■ Exercise requirements
Using the data beneath this instruction, retype only the lines from the one that contains "Tap the bell icon on Chọn Ngôn Ngữ screen" down to the one that contains "You are a computer-use agent. 981x754 pixels.", both included, exactly as they appear.

Records drawn from a dataset
┌────────

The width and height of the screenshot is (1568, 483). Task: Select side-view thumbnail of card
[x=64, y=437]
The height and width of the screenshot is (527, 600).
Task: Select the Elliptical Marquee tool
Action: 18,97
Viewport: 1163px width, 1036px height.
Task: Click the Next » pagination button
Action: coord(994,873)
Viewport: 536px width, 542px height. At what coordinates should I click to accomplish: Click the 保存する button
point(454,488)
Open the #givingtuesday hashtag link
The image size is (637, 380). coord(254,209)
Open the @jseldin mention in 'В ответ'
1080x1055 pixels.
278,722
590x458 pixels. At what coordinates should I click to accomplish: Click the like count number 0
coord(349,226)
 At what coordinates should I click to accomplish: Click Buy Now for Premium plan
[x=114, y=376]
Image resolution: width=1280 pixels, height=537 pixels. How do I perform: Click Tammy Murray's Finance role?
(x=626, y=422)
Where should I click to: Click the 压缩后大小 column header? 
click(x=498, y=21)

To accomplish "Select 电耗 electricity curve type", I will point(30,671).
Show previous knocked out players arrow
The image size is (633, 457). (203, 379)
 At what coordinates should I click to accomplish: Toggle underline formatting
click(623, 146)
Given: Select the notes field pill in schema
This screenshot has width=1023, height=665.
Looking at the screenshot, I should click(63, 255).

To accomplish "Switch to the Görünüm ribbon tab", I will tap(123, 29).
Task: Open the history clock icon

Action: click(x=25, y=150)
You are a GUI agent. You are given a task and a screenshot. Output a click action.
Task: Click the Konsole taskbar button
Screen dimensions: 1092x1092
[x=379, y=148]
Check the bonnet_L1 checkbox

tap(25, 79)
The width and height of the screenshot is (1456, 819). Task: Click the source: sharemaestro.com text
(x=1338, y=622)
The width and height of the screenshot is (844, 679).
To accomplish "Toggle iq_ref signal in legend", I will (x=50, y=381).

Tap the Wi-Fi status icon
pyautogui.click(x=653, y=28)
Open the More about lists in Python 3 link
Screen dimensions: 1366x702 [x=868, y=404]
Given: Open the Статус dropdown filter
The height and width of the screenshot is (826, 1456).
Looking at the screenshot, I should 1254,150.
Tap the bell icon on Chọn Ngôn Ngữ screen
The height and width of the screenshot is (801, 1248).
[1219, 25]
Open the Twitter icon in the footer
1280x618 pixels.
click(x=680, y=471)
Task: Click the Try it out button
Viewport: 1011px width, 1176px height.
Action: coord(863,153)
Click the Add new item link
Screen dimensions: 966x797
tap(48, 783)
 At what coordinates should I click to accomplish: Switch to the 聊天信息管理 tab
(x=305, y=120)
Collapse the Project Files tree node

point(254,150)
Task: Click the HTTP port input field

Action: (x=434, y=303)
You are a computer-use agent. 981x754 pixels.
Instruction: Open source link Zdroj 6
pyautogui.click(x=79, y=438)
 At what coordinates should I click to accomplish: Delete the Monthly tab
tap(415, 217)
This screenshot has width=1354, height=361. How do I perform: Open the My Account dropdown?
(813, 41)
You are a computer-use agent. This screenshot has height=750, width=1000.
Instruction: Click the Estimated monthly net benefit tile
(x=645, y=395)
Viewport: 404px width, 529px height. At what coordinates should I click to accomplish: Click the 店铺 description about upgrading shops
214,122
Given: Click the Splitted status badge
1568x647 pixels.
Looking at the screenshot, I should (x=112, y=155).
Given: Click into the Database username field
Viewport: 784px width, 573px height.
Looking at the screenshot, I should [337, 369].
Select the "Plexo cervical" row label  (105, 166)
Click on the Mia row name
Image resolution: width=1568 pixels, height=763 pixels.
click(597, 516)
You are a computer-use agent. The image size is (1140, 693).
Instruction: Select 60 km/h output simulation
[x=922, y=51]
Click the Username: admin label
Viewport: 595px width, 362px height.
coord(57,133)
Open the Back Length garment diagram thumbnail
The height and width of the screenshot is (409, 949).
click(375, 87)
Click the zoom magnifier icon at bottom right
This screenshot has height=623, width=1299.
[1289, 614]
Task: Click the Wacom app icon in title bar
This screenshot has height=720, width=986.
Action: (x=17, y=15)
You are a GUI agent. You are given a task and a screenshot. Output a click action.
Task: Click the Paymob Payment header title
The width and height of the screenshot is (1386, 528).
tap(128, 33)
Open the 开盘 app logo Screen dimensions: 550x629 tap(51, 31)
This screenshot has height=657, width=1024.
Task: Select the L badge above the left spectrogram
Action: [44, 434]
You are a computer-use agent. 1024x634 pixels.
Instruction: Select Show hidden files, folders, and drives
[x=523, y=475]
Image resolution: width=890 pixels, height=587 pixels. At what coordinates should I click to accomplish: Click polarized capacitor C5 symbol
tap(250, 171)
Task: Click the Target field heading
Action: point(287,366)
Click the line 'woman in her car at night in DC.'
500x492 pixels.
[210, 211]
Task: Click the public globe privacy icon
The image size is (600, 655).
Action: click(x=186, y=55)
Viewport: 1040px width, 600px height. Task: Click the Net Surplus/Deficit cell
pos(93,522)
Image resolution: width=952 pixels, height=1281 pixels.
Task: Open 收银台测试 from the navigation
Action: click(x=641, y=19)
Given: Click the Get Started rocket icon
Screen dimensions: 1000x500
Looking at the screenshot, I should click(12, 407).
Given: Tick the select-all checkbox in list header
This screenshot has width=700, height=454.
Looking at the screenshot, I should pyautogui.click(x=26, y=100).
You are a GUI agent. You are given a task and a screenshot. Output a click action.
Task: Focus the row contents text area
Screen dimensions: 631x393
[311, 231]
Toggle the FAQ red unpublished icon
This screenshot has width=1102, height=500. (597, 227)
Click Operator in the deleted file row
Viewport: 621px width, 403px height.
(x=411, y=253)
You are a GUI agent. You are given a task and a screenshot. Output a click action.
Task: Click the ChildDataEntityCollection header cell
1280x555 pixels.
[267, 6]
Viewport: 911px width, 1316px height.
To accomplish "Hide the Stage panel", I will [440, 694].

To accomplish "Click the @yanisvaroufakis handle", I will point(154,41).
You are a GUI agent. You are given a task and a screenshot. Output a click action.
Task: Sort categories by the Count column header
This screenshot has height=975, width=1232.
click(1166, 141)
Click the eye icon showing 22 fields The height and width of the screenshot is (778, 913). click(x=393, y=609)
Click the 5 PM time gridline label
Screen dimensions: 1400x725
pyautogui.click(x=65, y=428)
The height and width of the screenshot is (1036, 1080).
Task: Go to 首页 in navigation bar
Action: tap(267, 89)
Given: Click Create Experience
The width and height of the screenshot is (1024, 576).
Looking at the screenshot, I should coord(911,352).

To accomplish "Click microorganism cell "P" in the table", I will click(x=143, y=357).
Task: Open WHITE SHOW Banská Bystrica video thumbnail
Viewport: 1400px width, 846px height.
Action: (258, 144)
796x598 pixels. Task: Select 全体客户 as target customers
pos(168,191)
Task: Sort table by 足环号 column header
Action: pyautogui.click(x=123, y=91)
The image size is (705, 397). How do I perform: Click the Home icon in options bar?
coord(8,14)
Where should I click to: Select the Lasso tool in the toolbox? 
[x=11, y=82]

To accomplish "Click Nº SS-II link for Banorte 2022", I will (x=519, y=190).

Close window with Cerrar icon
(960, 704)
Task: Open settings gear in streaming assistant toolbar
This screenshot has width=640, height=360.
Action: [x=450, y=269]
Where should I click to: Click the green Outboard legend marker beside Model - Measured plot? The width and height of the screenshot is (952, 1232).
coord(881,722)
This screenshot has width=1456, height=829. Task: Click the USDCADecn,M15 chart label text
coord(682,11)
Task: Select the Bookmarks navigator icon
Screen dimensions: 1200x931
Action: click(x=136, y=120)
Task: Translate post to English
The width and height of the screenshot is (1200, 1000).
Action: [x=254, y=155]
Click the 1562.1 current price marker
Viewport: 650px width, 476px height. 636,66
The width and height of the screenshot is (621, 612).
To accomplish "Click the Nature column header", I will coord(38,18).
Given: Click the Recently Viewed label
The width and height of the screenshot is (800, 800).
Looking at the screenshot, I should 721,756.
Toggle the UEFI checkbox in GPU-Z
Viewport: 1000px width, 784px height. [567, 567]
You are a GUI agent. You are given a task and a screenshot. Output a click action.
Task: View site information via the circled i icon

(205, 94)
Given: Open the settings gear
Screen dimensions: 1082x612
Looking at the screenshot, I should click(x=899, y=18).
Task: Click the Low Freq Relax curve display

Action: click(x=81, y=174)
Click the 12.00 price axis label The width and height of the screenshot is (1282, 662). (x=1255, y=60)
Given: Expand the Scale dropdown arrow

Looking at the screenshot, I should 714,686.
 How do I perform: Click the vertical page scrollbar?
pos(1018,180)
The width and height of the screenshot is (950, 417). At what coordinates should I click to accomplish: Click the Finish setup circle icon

└────────

■ Your solution
Tap the bell icon on Chọn Ngôn Ngữ screen
The height and width of the screenshot is (801, 1248).
[1219, 25]
Open the Twitter icon in the footer
1280x618 pixels.
click(x=680, y=471)
Task: Click the Try it out button
Viewport: 1011px width, 1176px height.
Action: coord(863,153)
Click the Add new item link
Screen dimensions: 966x797
tap(48, 783)
 At what coordinates should I click to accomplish: Switch to the 聊天信息管理 tab
(x=305, y=120)
Collapse the Project Files tree node

point(254,150)
Task: Click the HTTP port input field

Action: (x=434, y=303)
You are a computer-use agent. 981x754 pixels.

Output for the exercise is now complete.